Psoriasis does not directly cause IBD, but patients with psoriasis have a significantly increased risk of developing inflammatory bowel disease—approximately 2.5 times higher risk for Crohn's disease and 1.7 times higher risk for ulcerative colitis compared to the general population. 1, 2
Understanding the Association
The relationship between psoriasis and IBD represents a bidirectional association rather than direct causation.
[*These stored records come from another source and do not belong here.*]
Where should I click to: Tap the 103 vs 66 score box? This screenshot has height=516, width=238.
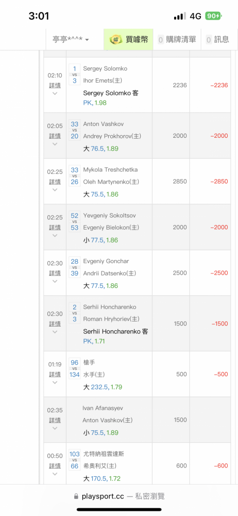[x=75, y=460]
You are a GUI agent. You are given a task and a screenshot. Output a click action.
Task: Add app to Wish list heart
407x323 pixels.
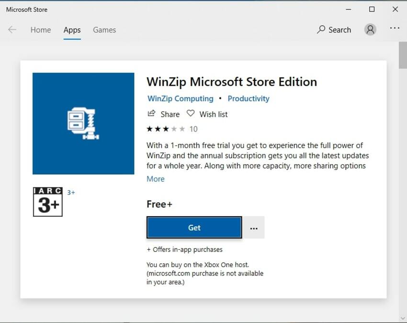(191, 114)
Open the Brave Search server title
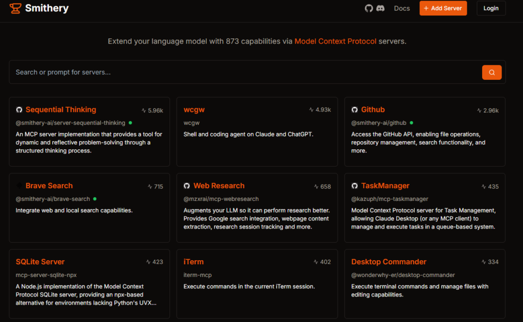The width and height of the screenshot is (523, 322). coord(49,186)
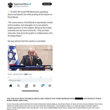The height and width of the screenshot is (110, 110).
Task: Open the video play tab icon
Action: click(34, 86)
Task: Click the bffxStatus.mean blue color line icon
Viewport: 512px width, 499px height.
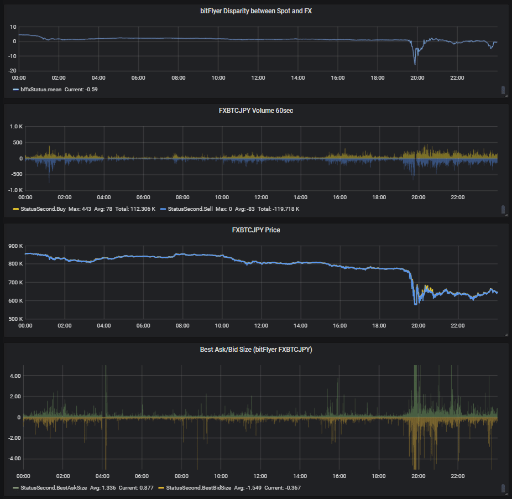Action: coord(15,90)
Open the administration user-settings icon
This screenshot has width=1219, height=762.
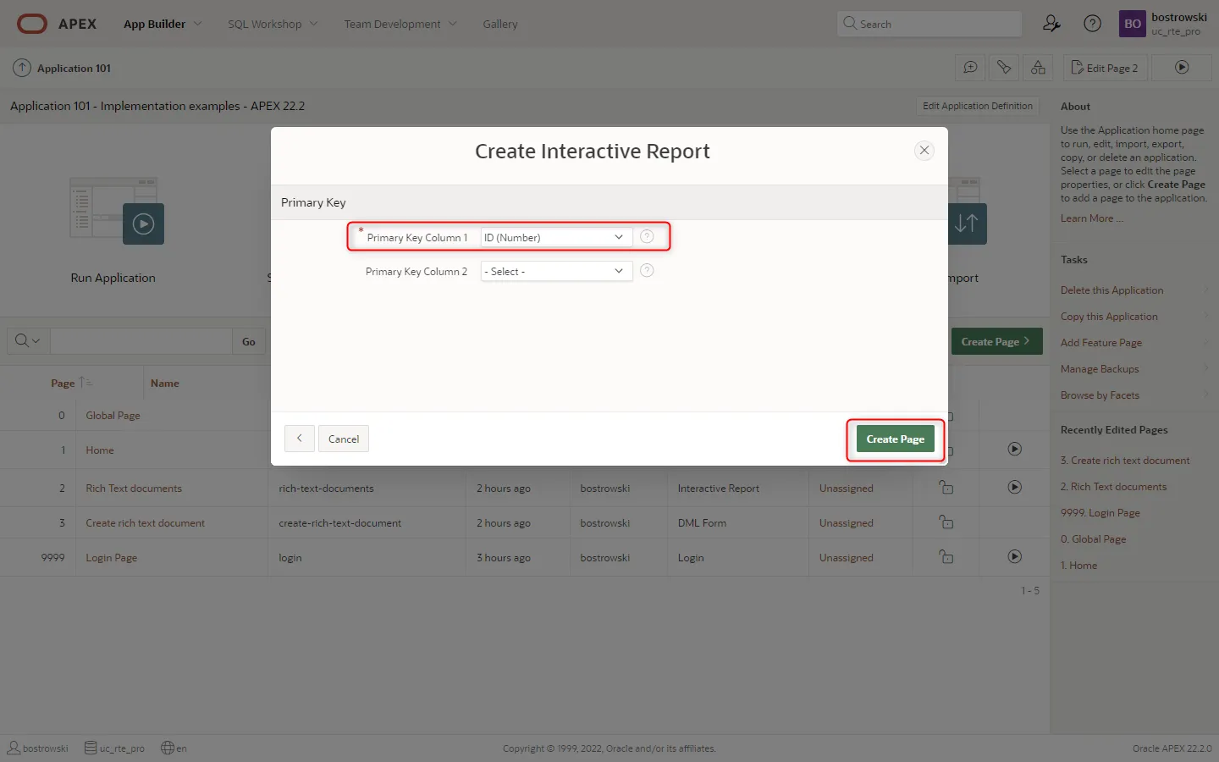(x=1051, y=24)
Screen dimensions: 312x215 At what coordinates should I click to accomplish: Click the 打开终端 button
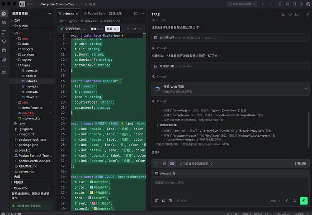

These conditions share common pathophysiologic mechanisms including:
- Shared genetic susceptibility loci and immune dysregulation, particularly involving the IL-23/IL-17 axis and TNF-α signaling pathways 3, 4
- Common inflammatory pathways involving dendritic cells, Th17 cells, and increased epithelial barrier permeability in both skin and intestinal mucosa 3
- Overlapping immune-mediated mechanisms that explain why both conditions frequently coexist within the same patient or family 1, 3
Quantifying the Risk
The epidemiologic data demonstrates clear increased prevalence:
- Crohn's disease prevalence ratio: 2.49 in psoriasis patients versus controls 1
- Ulcerative colitis prevalence ratio: 1.64-1.91 in psoriasis patients versus controls 1, 5
- Meta-analysis confirms psoriasis patients have increased odds of Crohn's disease (OR 1.70) and ulcerative colitis (OR 1.75), with increased risk ratios of 2.53 and 1.71 respectively 2
Patients with psoriatic arthritis, particularly those with axial disease, demonstrate even higher incidence and prevalence of IBD compared to those with psoriasis alone 1
Clinical Screening Imperatives
Screen all psoriasis patients for IBD symptoms before initiating systemic therapy and monitor throughout treatment. 5 Red flag symptoms requiring immediate gastroenterology referral include:
- Chronic diarrhea lasting ≥3 months 1
- Nocturnal bowel symptoms causing awakening from sleep 1
- Non-hemorrhoidal rectal bleeding 1
- Chronic abdominal pain 1
- Perianal fistula or abscess 1
- Unintentional weight loss 1
Critical Treatment Considerations
When treating patients with both conditions:
- TNF inhibitors (adalimumab, infliximab) or ustekinumab (IL-12/23 inhibitor) are preferred as they effectively treat both psoriasis and IBD 5, 6
- Strictly avoid IL-17 inhibitors (secukinumab, brodalumab, ixekizumab) in patients with known or suspected IBD, as these agents exacerbate Crohn's disease in clinical trials 1, 5, 6
- Methotrexate shows efficacy for both conditions and can be used in combination with biologics 1
Common Pitfall to Avoid
The most dangerous error is prescribing IL-17 inhibitors to psoriasis patients without first screening for IBD symptoms. These medications can trigger or severely worsen inflammatory bowel disease, even in patients without prior IBD diagnosis 1, 6. Always obtain a thorough gastrointestinal history before initiating any systemic psoriasis therapy.